Sadly, the wheel doesn’t always spin. Sometimes your faithfulness isn’t tangibly rewarded this side of eternity. You don’t get to sell cornmeal in the gift store. But at other times the wheel starts to spin and you’ve got positive momentum. Every pastor longs for the days when the wheel is turning at lightning speed and you’ve got tangible results.
I wonder if this is why we pray so much for revival. Because times of revival aren’t the times of slow plodding. That’s when the wheel is spinning at full speed and you’re just trying to keep up with its produce. What ministry leader wouldn’t want that?
But in my mind our view of revival is a bit like an empty water wheel that just starts spinning by an unseen hand. I wonder if sometimes my prayer for revival is little more than, “Lord, make my job a lot easier”. Am I praying that God would cause the wheel to spin apart from seasons of faithful plodding? Is my prayer for revival just laziness cloaked in spiritual jargon?
It’s always a sovereign work of God when the wheel starts to spin. But it doesn’t mean that God doesn’t tend to use the means of faithful plodders. Revival usually comes one drip at a time.

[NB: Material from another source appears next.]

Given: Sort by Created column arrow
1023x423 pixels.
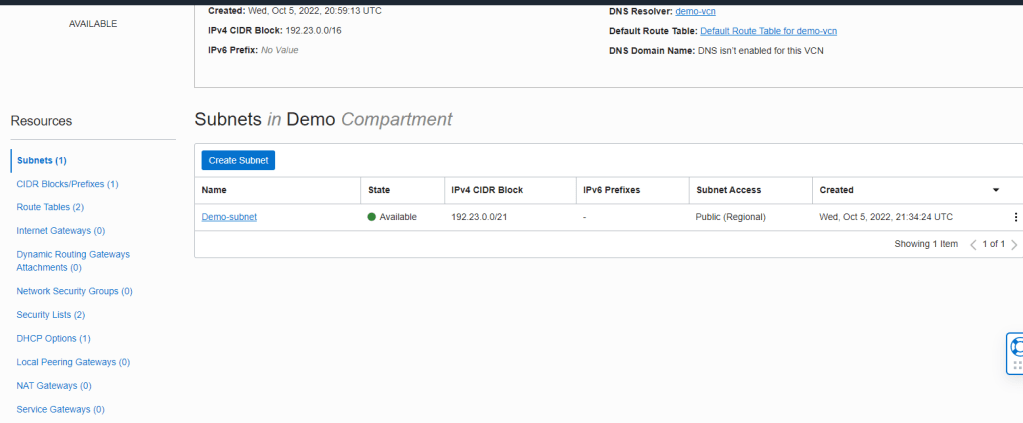Looking at the screenshot, I should (995, 190).
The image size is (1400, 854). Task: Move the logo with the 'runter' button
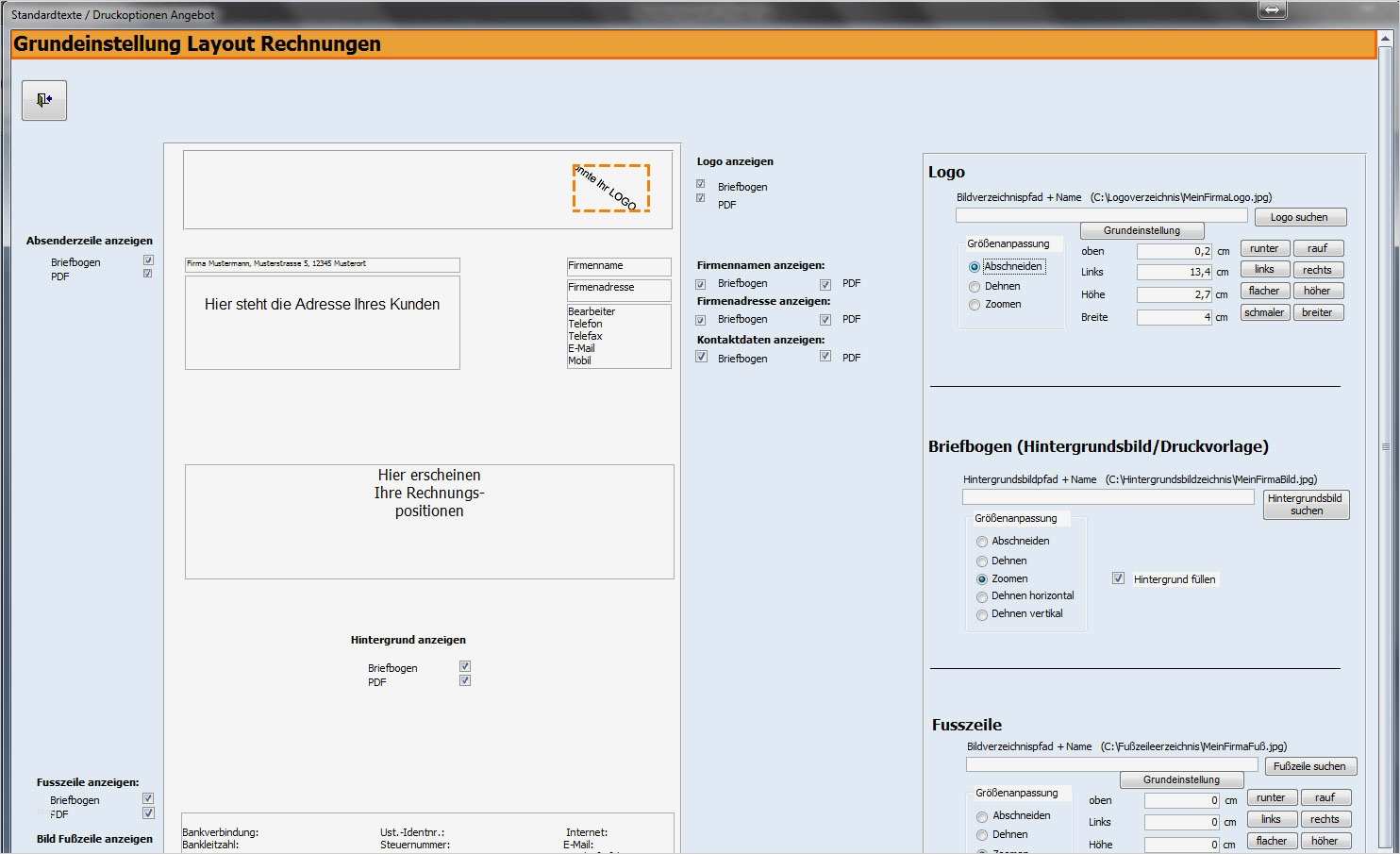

When we pray for revival we ought to be praying that God would see fit to use our little efforts to bring our gospel work to a tipping point and move the wheel. But even if it doesn’t we are going to keep doing the work of ministry, continue pursuing faithfulness, and leave the work to him.
Our prayers of revival shouldn’t be that God would create something out of nothing. Instead let us pray that perhaps this Sunday the water will fill the basket and it’ll finally move the wheel.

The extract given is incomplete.